The Woog finds this hilarious, and it probably causes him to be more likely to stick his letters up in the air in future writing so he can see me make a fool of myself some more.
I count the one hour of interactive learning that happened on each of these days as a huge win, while simultaneously feeling guilty for not figuring out how to do more.
Saturday: Dada tries to catch up on the necessary paperwork for the state tax deadline, which hasn’t been pushed back even though the federal one has, while I walk up and down the block outside in giant sunglasses, full hat, and mask, supervising Ryan and Jack as they ride their bike and scooter respectively up and down the street in a way that keeps them at least several feet away from anyone else who is outside.

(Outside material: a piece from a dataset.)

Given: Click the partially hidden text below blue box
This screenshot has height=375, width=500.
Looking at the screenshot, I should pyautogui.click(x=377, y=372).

(Incidentally, no, I’m not one of those phobic mask hoarders. It’s an allergy mask, because the tree pollen this year is making me feel like mules are repeatedly kicking me in the face. Saturday I finally decided “Fuck it, I don’t care what I look like, I’m keeping the pollen out any way I can.”)
Today: I laugh at the increasing numbers of social media memes about parents who have given up on their homeschooling schedules and are now just trying to keep their kids from killing each other, while secretly still wondering if I’m actually a failure for not figuring this shit out.
Hence, I refuse to give Dada any credit for being right.
Meanwhile, Dada is relieved he doesn’t share Mommy’s perfectionistic, self-destructive, anxiety-laden tendencies (not his words, by the way).
And I’m now beginning to worry about the Munch, and whether the lack of attention to his speech, OT and PT is going to set back his developmental curve.
So now we’re caught up to today. How’s this going for the rest of you?